• Element lookup entries:

◇ ◇ ◇ ◇

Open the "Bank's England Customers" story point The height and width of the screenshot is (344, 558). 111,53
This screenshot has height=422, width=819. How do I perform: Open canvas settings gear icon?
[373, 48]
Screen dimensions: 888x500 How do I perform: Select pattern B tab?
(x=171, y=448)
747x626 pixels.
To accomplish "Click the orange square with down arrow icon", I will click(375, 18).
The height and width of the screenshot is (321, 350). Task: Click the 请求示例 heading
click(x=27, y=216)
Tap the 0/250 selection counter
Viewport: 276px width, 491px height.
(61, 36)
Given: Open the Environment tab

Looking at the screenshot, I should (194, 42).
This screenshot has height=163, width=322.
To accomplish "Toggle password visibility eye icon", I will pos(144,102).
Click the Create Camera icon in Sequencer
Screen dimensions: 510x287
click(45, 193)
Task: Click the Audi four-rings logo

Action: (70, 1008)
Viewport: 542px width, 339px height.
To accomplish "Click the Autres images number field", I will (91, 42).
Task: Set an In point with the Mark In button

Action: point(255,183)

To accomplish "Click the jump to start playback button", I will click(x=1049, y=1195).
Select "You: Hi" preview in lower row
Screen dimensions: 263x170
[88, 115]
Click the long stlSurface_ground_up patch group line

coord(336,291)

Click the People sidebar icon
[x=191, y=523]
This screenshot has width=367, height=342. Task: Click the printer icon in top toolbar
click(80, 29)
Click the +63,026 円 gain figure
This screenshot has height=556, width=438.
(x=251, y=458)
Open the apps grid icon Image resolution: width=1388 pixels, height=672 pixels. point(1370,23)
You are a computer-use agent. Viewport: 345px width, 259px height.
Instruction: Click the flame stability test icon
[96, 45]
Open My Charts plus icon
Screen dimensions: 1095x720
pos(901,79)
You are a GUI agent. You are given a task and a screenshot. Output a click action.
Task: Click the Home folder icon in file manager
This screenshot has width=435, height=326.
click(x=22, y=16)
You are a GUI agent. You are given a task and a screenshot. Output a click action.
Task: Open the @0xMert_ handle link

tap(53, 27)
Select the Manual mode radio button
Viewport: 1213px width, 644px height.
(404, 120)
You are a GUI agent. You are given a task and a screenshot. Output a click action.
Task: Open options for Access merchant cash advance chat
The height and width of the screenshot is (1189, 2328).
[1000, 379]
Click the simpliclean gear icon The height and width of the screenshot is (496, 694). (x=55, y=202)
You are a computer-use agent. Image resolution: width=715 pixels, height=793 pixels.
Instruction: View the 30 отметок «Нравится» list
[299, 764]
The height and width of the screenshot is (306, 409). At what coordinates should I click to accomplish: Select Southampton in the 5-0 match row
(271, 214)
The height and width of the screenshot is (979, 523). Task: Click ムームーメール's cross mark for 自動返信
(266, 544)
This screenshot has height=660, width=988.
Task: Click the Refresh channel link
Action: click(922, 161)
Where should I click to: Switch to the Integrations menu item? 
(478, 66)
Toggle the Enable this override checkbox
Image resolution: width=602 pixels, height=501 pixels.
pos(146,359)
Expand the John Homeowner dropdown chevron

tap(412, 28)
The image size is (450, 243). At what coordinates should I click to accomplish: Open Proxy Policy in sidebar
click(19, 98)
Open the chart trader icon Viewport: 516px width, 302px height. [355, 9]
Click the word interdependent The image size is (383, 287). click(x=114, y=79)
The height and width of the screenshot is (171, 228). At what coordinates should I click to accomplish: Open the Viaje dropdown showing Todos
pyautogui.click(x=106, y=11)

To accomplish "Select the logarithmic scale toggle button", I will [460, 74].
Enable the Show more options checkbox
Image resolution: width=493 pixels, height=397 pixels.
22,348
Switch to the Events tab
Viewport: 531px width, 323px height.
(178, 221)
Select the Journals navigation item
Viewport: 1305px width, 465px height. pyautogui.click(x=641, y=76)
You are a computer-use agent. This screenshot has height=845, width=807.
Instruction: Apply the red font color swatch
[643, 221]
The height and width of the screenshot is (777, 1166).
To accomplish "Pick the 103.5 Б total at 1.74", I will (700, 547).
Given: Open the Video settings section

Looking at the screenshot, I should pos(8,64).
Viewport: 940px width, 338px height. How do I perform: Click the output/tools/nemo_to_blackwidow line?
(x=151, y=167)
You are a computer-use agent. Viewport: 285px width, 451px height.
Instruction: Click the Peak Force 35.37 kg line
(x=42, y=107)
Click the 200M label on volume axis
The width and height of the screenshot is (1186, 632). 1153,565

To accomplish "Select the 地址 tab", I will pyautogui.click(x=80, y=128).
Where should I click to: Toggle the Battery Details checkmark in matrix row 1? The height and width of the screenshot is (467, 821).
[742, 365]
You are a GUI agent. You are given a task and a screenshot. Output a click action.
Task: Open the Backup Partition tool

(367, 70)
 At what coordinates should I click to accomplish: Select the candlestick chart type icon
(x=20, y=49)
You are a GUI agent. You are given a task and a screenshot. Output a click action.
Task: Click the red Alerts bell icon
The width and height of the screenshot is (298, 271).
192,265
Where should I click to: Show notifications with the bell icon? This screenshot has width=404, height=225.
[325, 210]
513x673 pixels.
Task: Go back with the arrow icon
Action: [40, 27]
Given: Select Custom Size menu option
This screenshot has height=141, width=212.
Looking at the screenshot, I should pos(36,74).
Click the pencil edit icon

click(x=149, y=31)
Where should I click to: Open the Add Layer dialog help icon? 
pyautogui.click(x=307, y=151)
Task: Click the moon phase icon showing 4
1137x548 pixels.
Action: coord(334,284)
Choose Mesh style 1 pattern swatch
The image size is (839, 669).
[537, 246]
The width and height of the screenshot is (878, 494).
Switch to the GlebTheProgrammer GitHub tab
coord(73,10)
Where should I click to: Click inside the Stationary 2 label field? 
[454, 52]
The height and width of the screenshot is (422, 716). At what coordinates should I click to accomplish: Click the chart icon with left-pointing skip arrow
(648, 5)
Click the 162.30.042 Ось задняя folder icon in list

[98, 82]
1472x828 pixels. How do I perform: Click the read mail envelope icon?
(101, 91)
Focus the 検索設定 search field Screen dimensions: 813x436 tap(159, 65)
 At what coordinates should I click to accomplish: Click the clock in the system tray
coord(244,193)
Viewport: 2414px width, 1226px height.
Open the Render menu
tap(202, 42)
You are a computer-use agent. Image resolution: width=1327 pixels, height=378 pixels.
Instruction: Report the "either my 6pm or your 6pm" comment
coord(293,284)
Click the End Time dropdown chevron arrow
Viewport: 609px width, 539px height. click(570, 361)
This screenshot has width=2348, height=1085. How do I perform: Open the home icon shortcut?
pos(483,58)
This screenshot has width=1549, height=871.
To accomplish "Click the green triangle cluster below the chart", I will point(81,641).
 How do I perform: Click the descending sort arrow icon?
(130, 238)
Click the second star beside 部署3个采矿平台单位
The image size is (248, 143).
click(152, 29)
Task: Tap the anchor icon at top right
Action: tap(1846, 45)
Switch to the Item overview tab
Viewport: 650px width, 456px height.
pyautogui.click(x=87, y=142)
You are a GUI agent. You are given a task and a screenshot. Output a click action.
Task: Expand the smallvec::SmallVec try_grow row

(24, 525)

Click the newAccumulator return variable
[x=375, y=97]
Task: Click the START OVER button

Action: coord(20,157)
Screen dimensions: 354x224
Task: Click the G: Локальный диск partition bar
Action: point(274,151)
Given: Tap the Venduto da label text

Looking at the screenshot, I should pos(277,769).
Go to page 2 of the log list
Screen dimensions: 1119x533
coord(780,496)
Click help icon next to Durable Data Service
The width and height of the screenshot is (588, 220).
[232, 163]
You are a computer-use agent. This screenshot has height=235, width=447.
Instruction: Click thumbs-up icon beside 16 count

◇ ◇ ◇ ◇

• What to do: Show every line of the entries above in which the word "options" appears.

• Finished exercise:
Task: Open options for Access merchant cash advance chat
Enable the Show more options checkbox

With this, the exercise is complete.